The above mentioned implies, that the _standard_ install procedure doesn't include the --modules argument to grub-install command, hoping that it will figure out the fitting defaults. And so it does, as it all works fine on my other HDD with no 4k alignment.

Finally, the possibility of creating separate core.img files including the needed modules is a good thing if one needs some rescue media, useful for various cases including even EFI/UEFI systems, along with the more common PCs. They can reside in the grub2 boot directory of such media and every such core.img file can be booted as a multiboot kernel using the grub shell multiboot command:

```
multiboot /path/to/core.img
```
HERE is a good thorough guide to grub2 usage, it also explains how to create core.img without embedding it onto your HDD partition.
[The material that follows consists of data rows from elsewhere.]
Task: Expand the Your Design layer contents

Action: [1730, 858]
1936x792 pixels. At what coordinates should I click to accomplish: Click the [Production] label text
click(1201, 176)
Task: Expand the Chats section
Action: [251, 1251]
Thanks to the Archlinux guys for their useful documentation


----------



## free-and-bsd (Apr 27, 2014)

OK, there is finally this small problem with grub-mkconfig: for some reasons it tries to look for zpool.cache in /boot/kernel/zfs instead of /boot/zfs , then complains it is not found there.

Besides, the generated grub.cfg file is every now and then polluted by the following lines:

```
insmod zfs
if [ x$feature_platform_search_hint = xy ]; then
  search --no-floppy --fs-uuid --set=root  46464c03259a8cb0
else
  search --no-floppy --fs-uuid --set=root 46464c03259a8cb0
fi
```
which MAY BE , if ever, needed at the beginning of a menuentry, but now every few lines. 

Otherwise the scirpt detects zfs pool and root fs  all right and the entries for kernel and modules are written correctly -- except for these 2 errors above.


----------



## free-and-bsd (Dec 7, 2014)

free-and-bsd said:


> search --no-floppy --fs-uuid --set=root 46464c03259a8cb0


UPDATES: the string above now works perfectly fine and UUID is recognized by the bootloader at the boot stage. So there's no need now to be using `set root=(hdN,[gpt]N)`
directive to replace it. Thanks to the maintainers and developers .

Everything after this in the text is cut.